The guiding force of natural environments is revealed by such observations as the same evolutionary pathway being taken by different organisms in the same environment. For example, flowering plants from a diverse array of families have invaded freshwater from the land at least 50 times, with repeated evolution of floating, bladderlike structures in the leaves. Dioecy, the presence of two separate sexes in a population, has evolved repeatedly in different lineages of plants colonizing the Hawaiian archipelago. Algal-scraping, mollusk-crushing, fish-scale-scraping cichlid fish and other ecomorphs seen in Lake Malawi are also seen in Lakes Victoria and Tanganyika, even though their origins differ and their evolution has been independent. Thus organisms diversify in response to ecological opportunities. Hand in hand with the opportunity is a challenge from the environment in many cases. For example, coping with ultraviolet radiation and predation from fish and invertebrates is a challenge faced by planktonic Daphnia in the upper waters of lakes. The repeated response of different Daphnia lineages has been the evolution of melanism in the face of the first challenge, and head shields and spines when confronted by the second.

Evolution in similar environments is thus predictable to a degree, because ecological opportunities are similar. An example is provided by the adaptive radiation of Caribbean Anolis lizards. Their history has been reconstructed from a molecular phylogeny. It shows that the four largest islands of the Greater Antilles (Cuba, Hispaniola, Jamaica, and Puerto Rico) were colonized by different species, which then underwent parallel evolutionary diversification into the same ecotypes occupying the same spatial niches (ground, tree trunk, branches, and twigs). Subsequent evolutionary diversification on a given island took the form of variation on these four themes.

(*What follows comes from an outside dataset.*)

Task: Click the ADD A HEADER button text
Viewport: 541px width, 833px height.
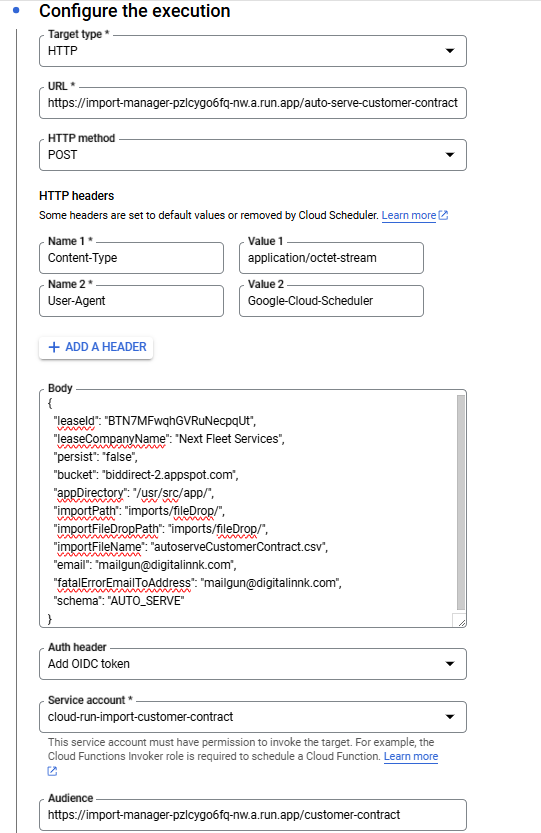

Evolutionary history repeats itself at the higher taxonomic levels, too. As pointed out many years ago by Osborn, the marsupial radiation led to convergence in many phenotypic and ecological traits with eutherian mammals: browsing, burrowing, and gliding habits and associated morphological adaptations evolved independently in the two groups, on separate continents. Parallel radiation within two continents yielded convergence between them. This is strong indirect evidence for the driving force of environmental factors in adaptive radiations.

6. SPECIES INTERACTIONS

An important factor in rapid diversification in a new environment is the absence of competitors—typically, related species. In fact, when the concept of adaptive radiation was first developed, the absence of competitors was emphasized as a key facilitating or predisposing factor. For example, islands were viewed as empty environments when the first colonists arrived, and diversification proceeded until all ecological niches were filled, one species per niche. The Gaussian principle that no two species can occupy the same ecological niche is, in modern language, no two species can occupy the same adaptive peak, for reasons of competitive inequality. Therefore, if all peaks in a landscape are occupied, there is no ecological opportunity for a radiation to occur, or if one has begun, there is no opportunity for it to continue.

The objective reality of adaptive peaks can be demonstrated only with environmental data. For granivorous Darwin’s finches in the Galápagos the peaks have been quantified on several islands by measuring food supply, and fitness has been estimated for each island with a given seed size profile by measuring population sizes in relation to beak sizes. The adaptive landscape for these finches is rugged, not smooth. In agreement with expectation, only one species is ever associated with one peak. Interestingly, different species are sometimes associated with the same peak on different islands: they are interchangeable, although ecologically incompatible.

Competitive interactions between species lead either to the exclusion of one species by another or to evolutionary adjustments to each other. Competitive displacement in food-related body size and shape among sticklebacks has been demonstrated experimentally under controlled conditions in ponds. Limnetic species are smaller and more slender than benthic species. A solitary species intermediate in size and shape between them suffered slower growth in the experimental presence of a limnetic species, and as a result, their average body sizes diverged.

Under natural conditions character displacement has been observed in Darwin’s finches. During a drought large members of the medium ground finch population died at a disproportionately high rate. They were outcompeted by a larger, more efficient species, the large ground finch, when feeding on a diminishing supply of large and hard seeds; as a result, the average beak size of the medium ground finch population decreased. Beak size is heritable; therefore, the change produced by natural selection gave rise to evolution: average beak size remained low in the generations produced in the following six years.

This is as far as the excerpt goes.